Oct. 2016 Market Reports: Sales Prices Fall in Two of NYC's Priciest Areas
- By Samantha Jacob November 30, 2016
While the colder months are known to trigger a home shopping slowdown, this winter will likely be even slower than usual in the Brooklyn and Manhattan housing markets, according to the October 2016 StreetEasy® Market Reports[i].
Manhattan resale prices, while still increasing, are growing at their slowest pace in five years, and fewer homes went into contract than in October 2015 in both boroughs. Two of the most expensive submarkets – North Brooklyn and Downtown Manhattan – had price declines, reflecting an ongoing luxury market downturn. In North Brooklyn in particular, an area which includes Williamsburg, competition is notably softening.
“Approaching winter, high-end sellers are already cutting prices as they adjust to a more restrained market. Buyers looking in formerly ultra-competitive areas may find the ball is back in their court,” said StreetEasy economist Krishna Rao.
“In Williamsburg, it will be particularly interesting to see if price declines continue as the L-train closure approaches. For those who don’t mind dealing with restricted transit options over the next few years, this could present an opportunity for investment that will ultimately pay off.”
See below for more details about key themes from the October 2016 StreetEasy Market Reports.
Competition Eases in Brooklyn, Particularly in North Brooklyn Submarket
- In October, Brooklyn’s median resale price grew 4 percent year-over-year to $566,283, the lowest appreciation in October since 2012.[ii].
- The number of pending sales, or homes that went into contract, fell 12.6 percent compared to this time last year, an even greater decline than recorded the year prior[iii].
- Median resale prices in the North Brooklyn submarket (Williamsburg, East Williamsburg, Greenpoint) declined 1.2 percent year-over-year to $864,969. It was the only submarket with price declines, as all other Brooklyn submarkets recorded median resale price increases above 4 percent.
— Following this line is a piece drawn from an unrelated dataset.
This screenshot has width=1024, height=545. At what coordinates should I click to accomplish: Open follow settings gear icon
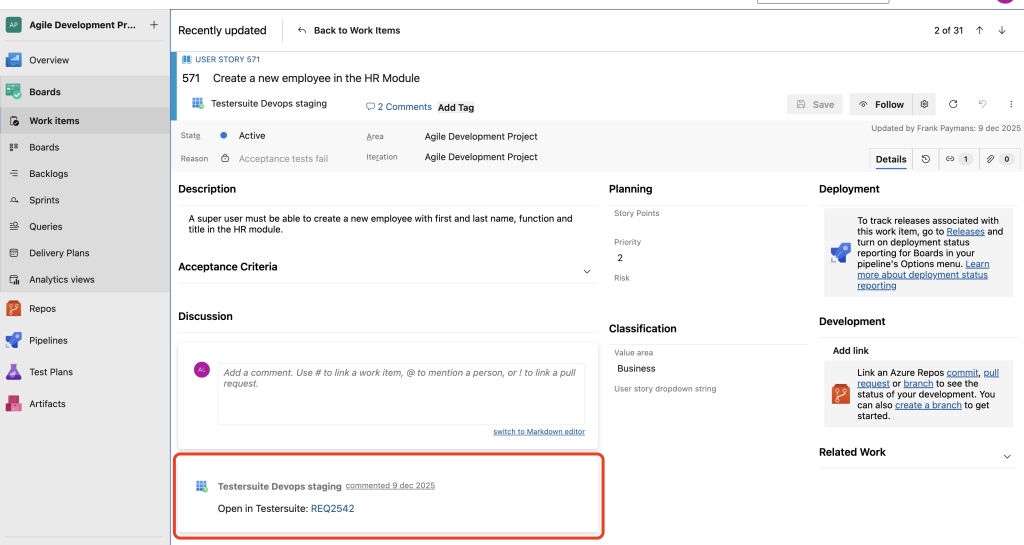point(924,104)
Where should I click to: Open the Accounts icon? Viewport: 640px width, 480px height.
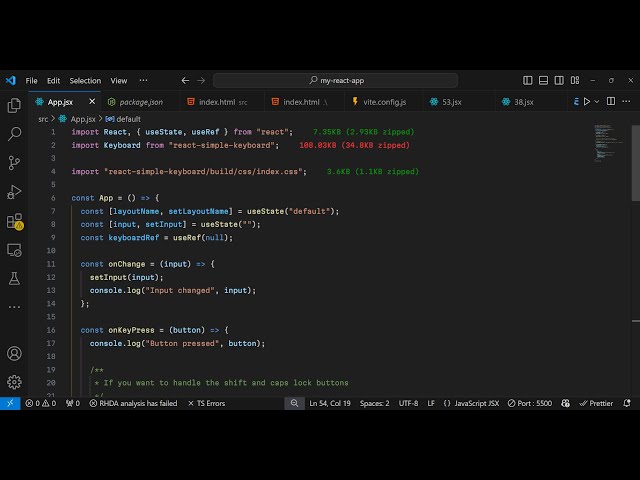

- Overall competition in North Brooklyn was down from last year:
- The submarket had the highest share of price cuts among all other submarkets (44.3 percent).
- Sellers received 92 percent of their asking price, down from 99.6 percent in October of last year.
- Median time on market increased from 35 days to 88 days – more than double the median of any other Brooklyn submarket. Homes in Williamsburg took a median of 90 days to go into contract.
Price Growth, Contract Activity Slows in Manhattan
- Manhattan’s median resale price increased 0.5 percent year-over-year to $982,042 – the slowest annual growth since February 2011.
- Similar to Brooklyn, fewer homes went into contract this October than in years past, with the number of pending sales dropping 16.2 percent year-over-year.
- Resale prices in the Downtown submarket, the borough’s most expensive submarket, declined 1.8 percent year-over-year to $1,197,844. By contrast, resale prices in Upper Manhattan grew 3.2 percent year-over-year, followed by Midtown (1.7 percent), the Upper West Side (1.0 percent) and Upper East Side (1.0 percent).
- Homes in the Downtown submarket took a median of 13 days longer to go into contract than this time last year, indicating increased hesitation among buyers.
[i] The StreetEasy Market Reports are a monthly overview of the Manhattan and Brooklyn sales and rental markets. Every three months, a quarterly analysis is published. The report data is aggregated from public recorded sales and listings data from real estate brokerages that provide comprehensive coverage of Manhattan and Brooklyn, with most metrics dating back to 1995 in Manhattan and 2005 in Brooklyn. The reports are compiled by the StreetEasy Research team. For more information, visit http://streeteasy.com/blog/market-reports/. StreetEasy tracks data for all five boroughs within New York City, but currently only produces reports for Manhattan and Brooklyn.
[ii] Methodology of StreetEasy’s Price Indices here: http://streeteasy.com/blog/methodology-streeteasy-price-indices/
[iii] “Pending sales” refers to the number of homes in contract at a given time.